By Stan Choe and Alex Veiga
The Australian sharemarket edged up on Monday, buoyed by the energy and information technology sectors, following a rally on Wall Street.
The S&P/ASX 200 was up 9 points, or 0.1 per cent, at 7,461.2 at the open, as several key commodity prices climbed.
Brent oil prices increased 1.7 per cent, boosting heavyweight Woodside (up 0.5 per cent) and Santos (up 0.9 per cent). The biggest large-cap advancers were lithium miners Pilbara Minerals (up 4.6 per cent) and Allkem (up 2.3 per cent). Information technology (up 1.1 per cent) led the climb, including accounting software company Xero (up 1.5 per cent)
Despite energy companies broadly lifting the index, Meridian Energy was the biggest large-cap decliner, losing 1.8 per cent. Industrials (down 0.1 per cent) and consumer discretionary (down 0.1 per cent) slightly weighed on the index, as Wesfarmers shed 0.9 per cent.
A rough week on Wall Street dominated by worries about a weakening economy ended Friday with a broad rally that gave the market its best day in two weeks.
The S&P 500 rose 1.9 per cent. Despite the gains, the benchmark index still ended with its first weekly loss in the last three. The Dow Jones Industrial Average rose 1 per cent and the Nasdaq composite closed 2.7 per cent higher.
Technology and communication services stocks powered much of Wall Street’s gains as investors cheered another big quarterly surge in Netflix’s subscribers. Remarks from a Federal Reserve official also helped build hope among investors that the central bank may decide to slow its pace of interest rate hikes as soon as next month.
Making things more complicated, several Fed officials through the week kept pounding the message that they’ll likely hike rates further and then hold them there a while to make sure the nation’s high inflation is really crushed. Even though inflation has begun to slow, upward pressure remains on it from a still-solid US jobs market and other factors.
Many investors on Wall Street came into this week already forecasting a modest or short recession, but they also were hoping rate cuts by the Fed later this year could mean a rebound for markets. This week’s sour economic data and comments from central bankers threaten such forecasts.

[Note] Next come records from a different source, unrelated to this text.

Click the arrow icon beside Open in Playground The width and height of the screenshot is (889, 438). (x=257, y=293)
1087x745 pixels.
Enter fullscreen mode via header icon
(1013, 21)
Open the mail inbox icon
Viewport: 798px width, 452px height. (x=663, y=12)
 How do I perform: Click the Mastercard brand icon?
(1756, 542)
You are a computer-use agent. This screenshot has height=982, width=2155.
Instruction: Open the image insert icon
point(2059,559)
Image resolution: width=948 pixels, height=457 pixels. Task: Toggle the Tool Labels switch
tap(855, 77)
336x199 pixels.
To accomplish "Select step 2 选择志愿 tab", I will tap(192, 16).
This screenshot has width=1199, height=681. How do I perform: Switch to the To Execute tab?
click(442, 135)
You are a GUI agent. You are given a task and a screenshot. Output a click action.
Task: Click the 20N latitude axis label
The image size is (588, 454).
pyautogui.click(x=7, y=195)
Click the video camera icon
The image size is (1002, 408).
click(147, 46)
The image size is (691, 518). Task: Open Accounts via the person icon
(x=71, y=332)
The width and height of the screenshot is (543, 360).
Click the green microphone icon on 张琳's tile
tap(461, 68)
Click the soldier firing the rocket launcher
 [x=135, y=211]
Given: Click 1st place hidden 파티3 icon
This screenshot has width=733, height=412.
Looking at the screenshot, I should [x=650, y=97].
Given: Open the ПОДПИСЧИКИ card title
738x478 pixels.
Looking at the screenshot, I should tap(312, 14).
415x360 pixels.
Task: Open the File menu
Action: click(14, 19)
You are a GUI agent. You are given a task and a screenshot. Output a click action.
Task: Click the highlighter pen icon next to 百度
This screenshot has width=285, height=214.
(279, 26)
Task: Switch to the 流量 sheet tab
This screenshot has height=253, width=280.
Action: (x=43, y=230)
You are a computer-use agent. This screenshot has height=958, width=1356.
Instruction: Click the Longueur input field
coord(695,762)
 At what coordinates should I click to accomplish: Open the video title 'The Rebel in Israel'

But on Friday, Fed Governor Christopher Waller said he favours just a quarter-point hike on February 1, when the central bank gives its next interest rate policy update. Waller also said that rates are already high enough to be slowing the economy. The remarks could have helped calm rising-rate worries in the market.
“It’s important when you hear Federal Reserve members endorsing that,” said Quincy Krosby, chief equity strategist for LPL Financial.
Gains for tech-oriented stocks accounted for a big share of the S&P 500’s rally Friday. Google’s parent company said it was cutting costs by laying off 12,000 workers, and Netflix reported a surge in its number of subscribers.
Netflix’s surprising report late Thursday helped set the stage for Friday’s rally, because the market had feared the streaming service’s latest results would be disappointing and fuel worries about weaker earnings overall, said Jay Hatfield, CEO of Infrastructure Capital Advisors.
“When they started rocketing, then all the Nasdaq started moving, and that moves the S&P and everything else follows,” Hatfield said.
Alphabet rose 5.3 per cent after becoming the latest Big Tech company to acknowledge it expanded too quickly in recent years amid a boom created by the pandemic. Netflix jumped 8.5 per cent.
Cruise lines also notched gains. Carnival rose 3.5 per cent, Norwegian Cruise Lines climbed 4.5 per cent and Royal Caribbean added 3.6 per cent.
Also influencing the market on Friday: the expiration of $US797 billion ($1.14 trillion) in stock-option contracts. That’s the largest amount for single stock options since January 2022 and the fourth-largest on record, according to Goldman Sachs.